(Collected data)

---

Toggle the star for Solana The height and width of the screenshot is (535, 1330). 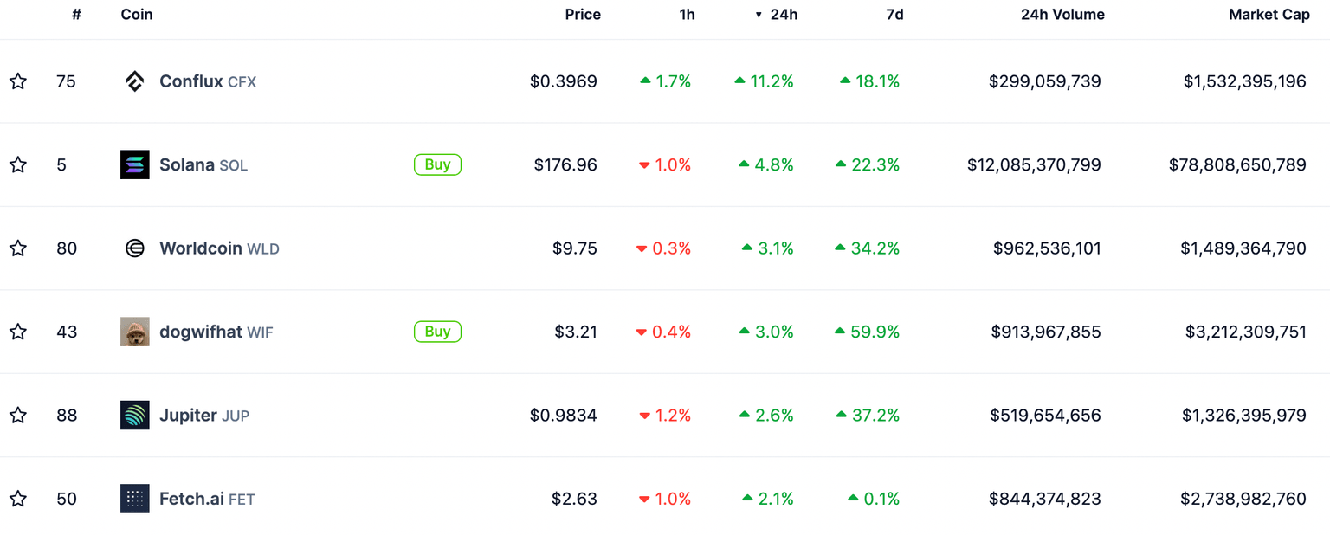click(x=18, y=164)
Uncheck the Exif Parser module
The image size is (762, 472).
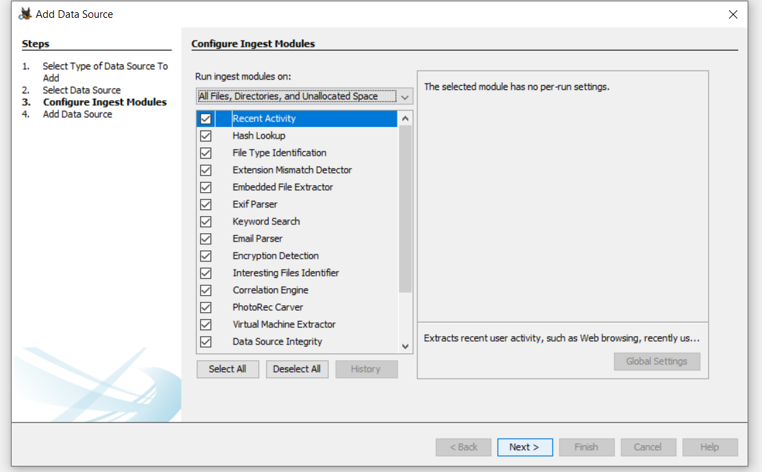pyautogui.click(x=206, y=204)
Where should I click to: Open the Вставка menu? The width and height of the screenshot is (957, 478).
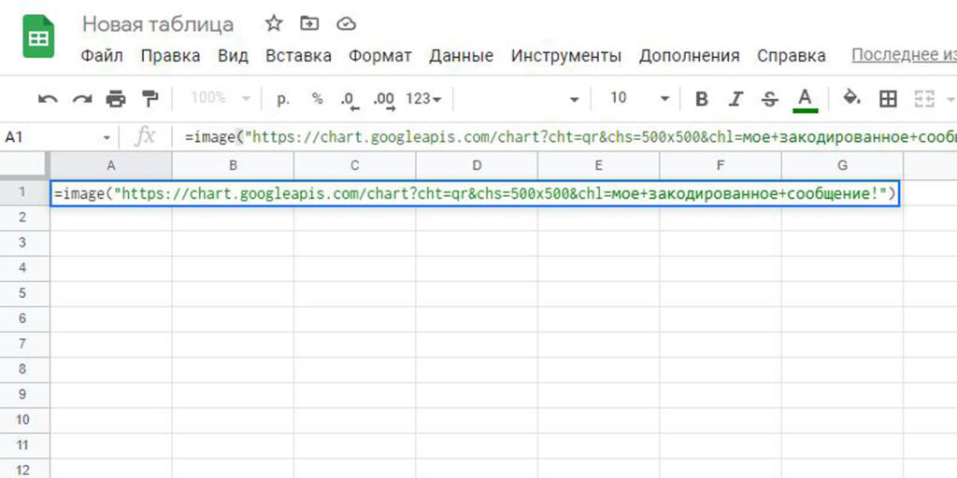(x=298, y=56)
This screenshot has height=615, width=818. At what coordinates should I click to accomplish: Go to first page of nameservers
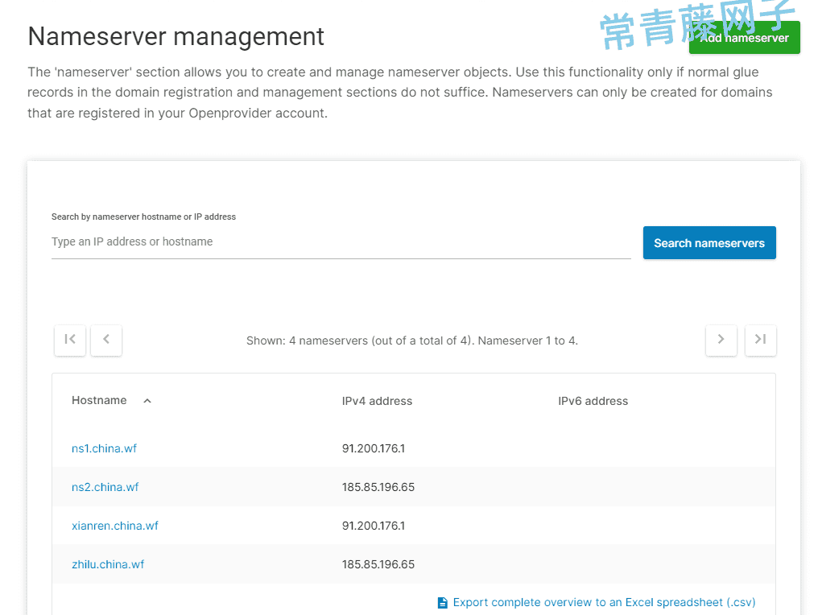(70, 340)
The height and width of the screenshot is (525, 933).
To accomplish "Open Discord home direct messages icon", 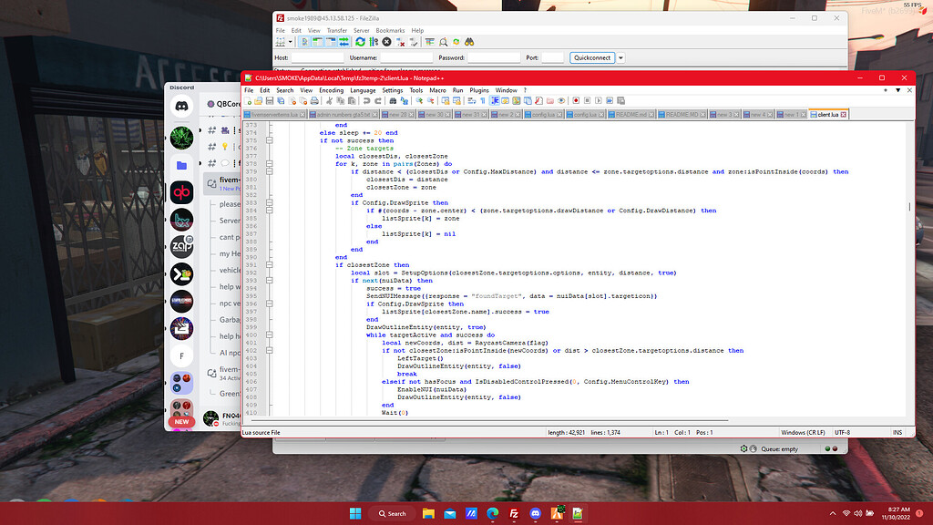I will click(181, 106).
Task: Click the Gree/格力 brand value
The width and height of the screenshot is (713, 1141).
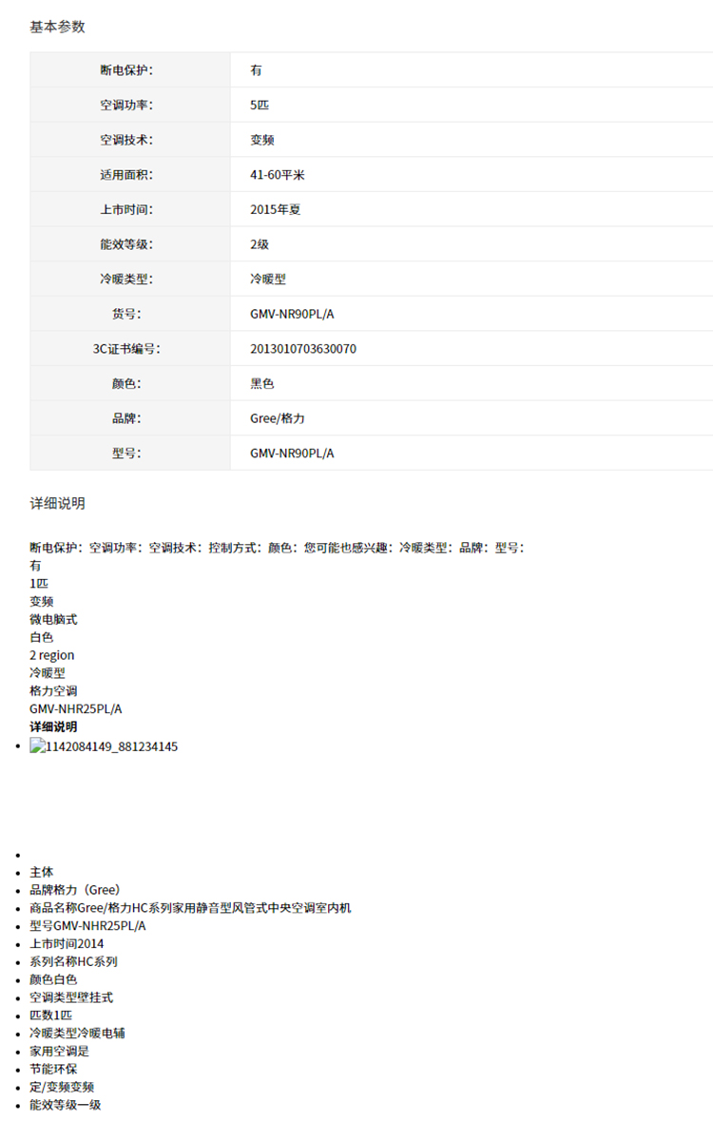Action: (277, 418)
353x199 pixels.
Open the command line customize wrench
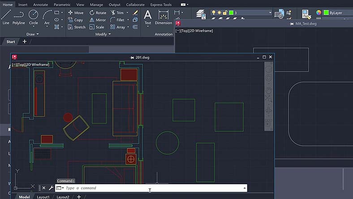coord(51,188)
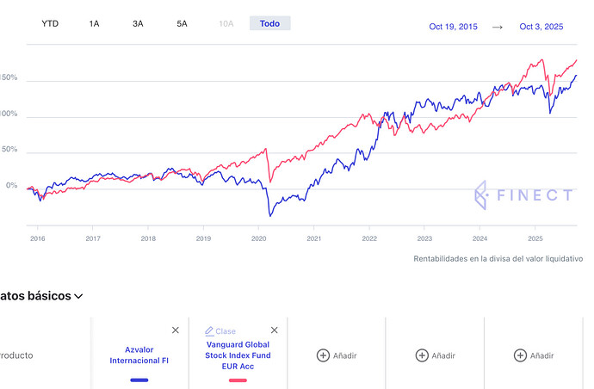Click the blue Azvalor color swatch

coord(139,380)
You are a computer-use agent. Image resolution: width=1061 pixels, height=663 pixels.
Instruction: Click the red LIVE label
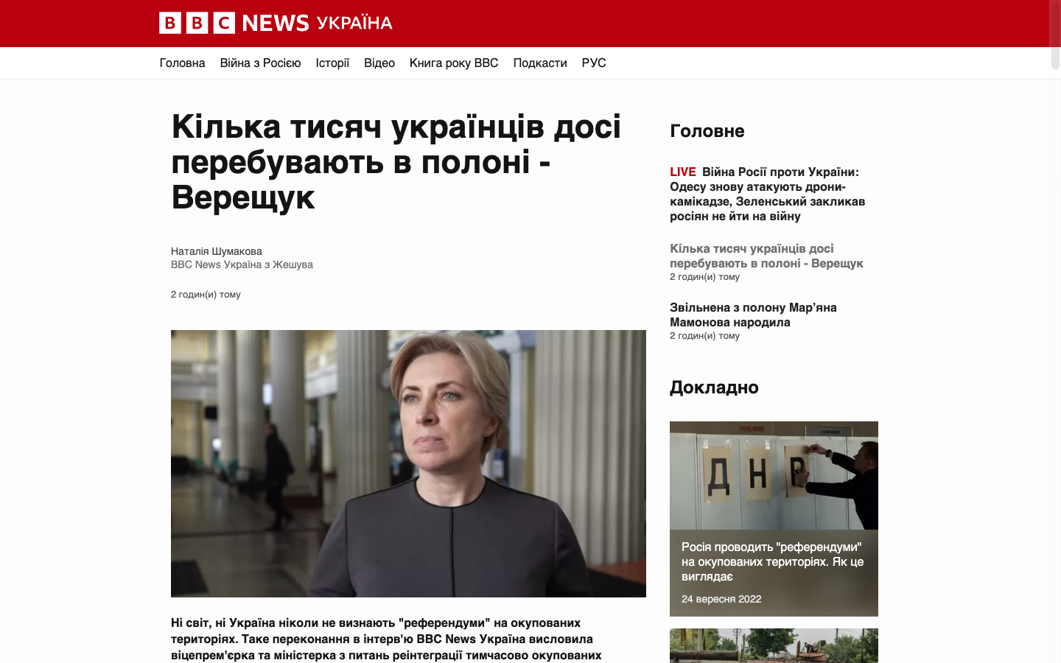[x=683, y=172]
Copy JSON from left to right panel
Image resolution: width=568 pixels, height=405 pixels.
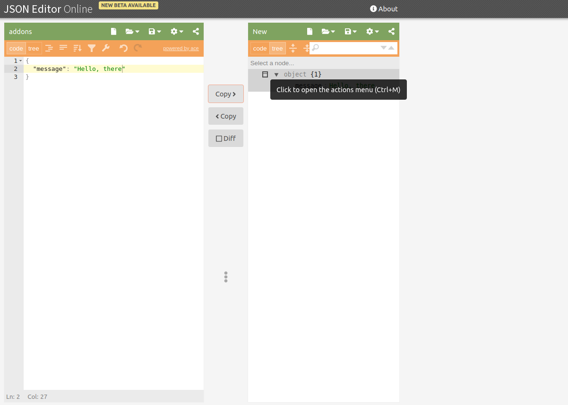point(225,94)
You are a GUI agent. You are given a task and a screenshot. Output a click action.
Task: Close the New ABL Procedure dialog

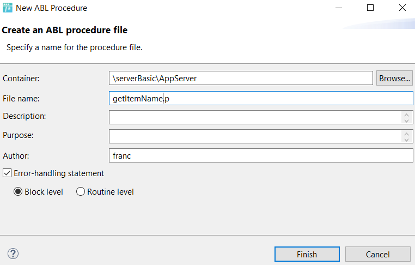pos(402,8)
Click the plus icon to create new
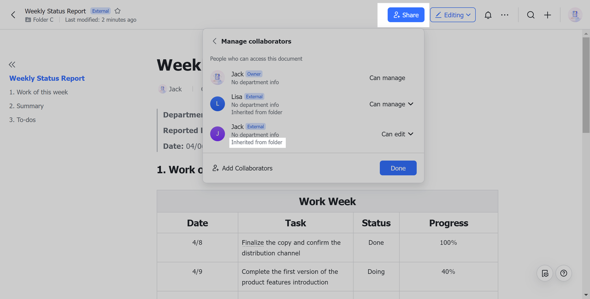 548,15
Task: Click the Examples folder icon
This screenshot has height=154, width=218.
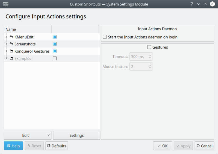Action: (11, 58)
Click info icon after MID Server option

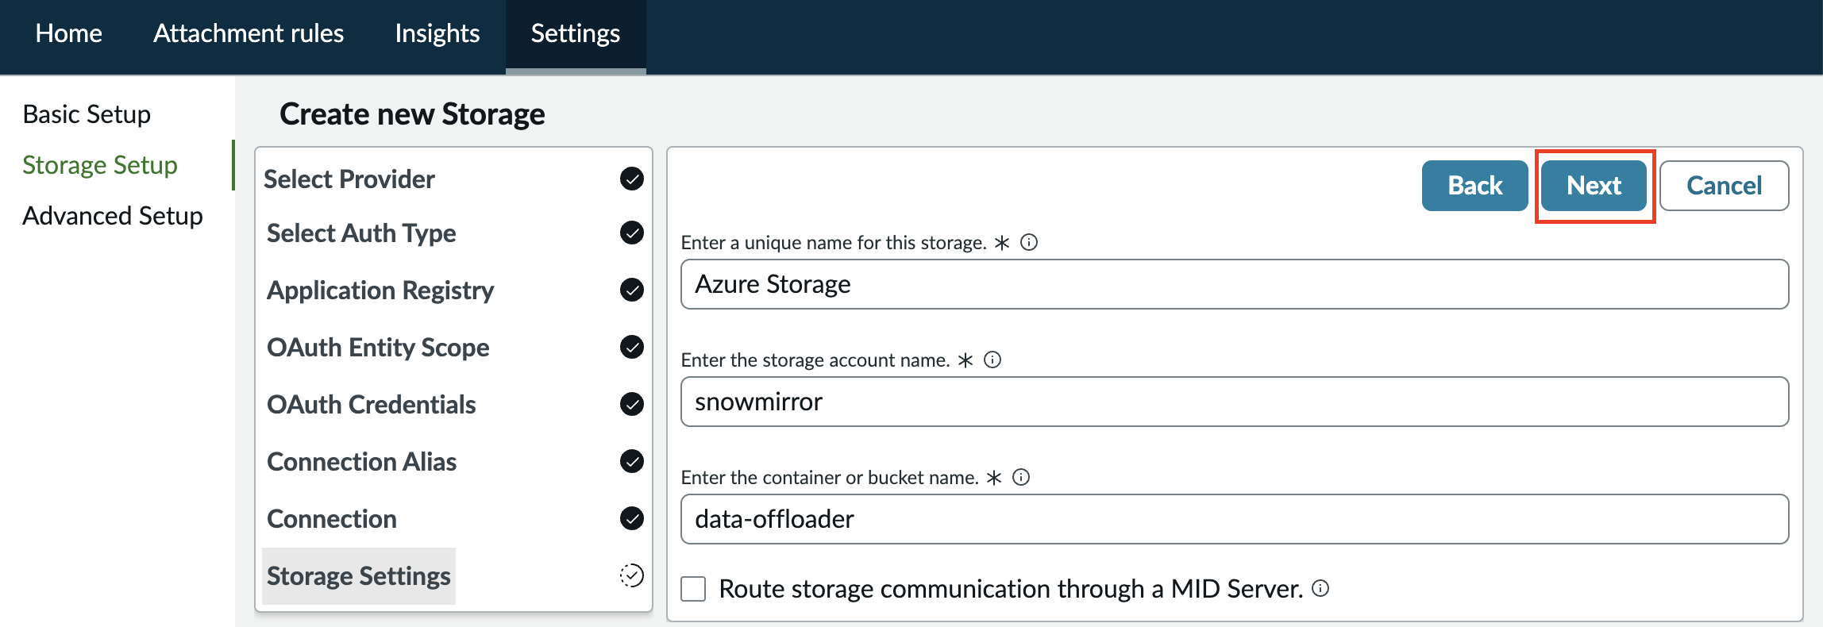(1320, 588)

---

Look at the entries above. Say how many lines have the word "agent", and give only the number.

**Task answer:**
2